Vicario Parroquia San Miguel Arcángel - Cabo Rojo
Cuando se realizan los matrimonios ambos contrayentes expresan sus votos delante del pueblo cristiano. El cónyuge empieza haciendo una promesa de fidelidad: “yo, fulano, te recibo a ti, como esposa y me entrego a ti y prometo serte fiel en la prosperidad y en la adversidad, en la salud y en la enfermedad, y así amarte y respetarte todos los días de mi vida” (Ritual del Matrimonio, Formulario Primero, 202). La fidelidad es la acogida que se hacen ambos cónyuges en el matrimonio; es la respuesta a un amor ardiente; es el inicio de una alianza. El sacramento del matrimonio nos puede ayudar a contemplar la llamada que Dios nos hace a desposarnos con él por medio de su Iglesia. Por medio de la Iglesia, que es la esposa de Cristo, respondemos con fidelidad a la llamada de Dios. Sin la Iglesia, sin su ayuda, es imposible ser fieles al Señor. Solo en el núcleo eclesial podemos acercarnos a Jesucristo.
Yahvé, Dios, no obliga a nadie a esperar en él. El Señor aguarda que sea una decisión libre de nuestra parte. Así lo manifiesta el libro de Josué en la lectura que acabamos de escuchar. Josué pregunta al pueblo si mantendrán su fidelidad al Señor. La respuesta del pueblo es contundente: “yo y mi casa serviremos al Señor” (Jos. 24, 15). Esta fidelidad Israel se la enseña a sus descendientes. Pero constantemente es puesta a prueba. Tanto así que las generaciones futuras rompen con el Señor y se refugian en los dioses paganos. Sin embargo, la fidelidad de Dios es constante. Aunque nosotros le neguemos y lo substituyamos por dioses extraños, él permanece fiel.
El gran ejemplo de fidelidad lo tenemos en la relación de Cristo y su Iglesia, de la cual el Señor prometió a Pedro que “las puertas del infierno no prevalecerán sobre ella” (Mt. 16, 18). La carta a los Efesios nos muestra ese gran misterio de entrega fiel. El apóstol Pablo advierte que la fidelidad conyugal entre un hombre y una mujer debe acogerse con temor cristiano. Ya que desde ese temor Cristo ama a la Iglesia y la Iglesia a Cristo. Ese amor se constituye en misterio; en sacramento de salvación para los fieles. Lo fundamental es la fidelidad a esa entrega incondicional.

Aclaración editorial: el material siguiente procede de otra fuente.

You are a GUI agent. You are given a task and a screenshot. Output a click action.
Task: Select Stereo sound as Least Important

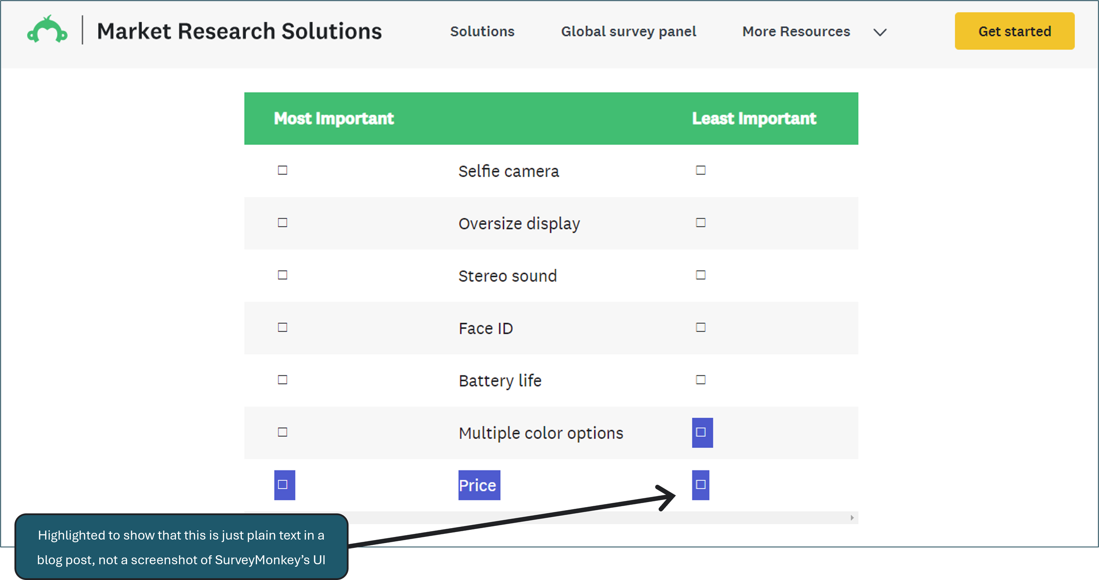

Nuestra fe es como una respuesta de fidelidad al Evangelio y a la Iglesia. Constantemente escuchamos de san Pablo y de los apóstoles estar “firmes en la fe” (1 Cor. 16, 13; Flp. 4, 1). Por medio de la fe nos unimos a los designios de Jesús. Esta fe se nutre del Evangelio y de los sacramentos. Por ellos permanecemos firmes en la fe. Cuando vivimos unidos a la fe verdadera, aquella que predicaron los apóstoles hace dos mil años atrás, permanecemos fieles a Jesucristo y a la Iglesia. En nuestra oración no puede faltar esas palabras del apóstol san Pedro a Jesús después de la negación de los discípulos: “Señor, ¿a dónde vamos a ir? Tu tienes palabras de vida eterna” (Jn. 6, 68). Así somos fieles al Señor, reconociendo que solo él tiene palabras de vida eterna y que esa palabra la encontramos por medio de la Iglesia, que es su esposa, la cual, a pesar de los pesares, a permanecido fiel a su esposo.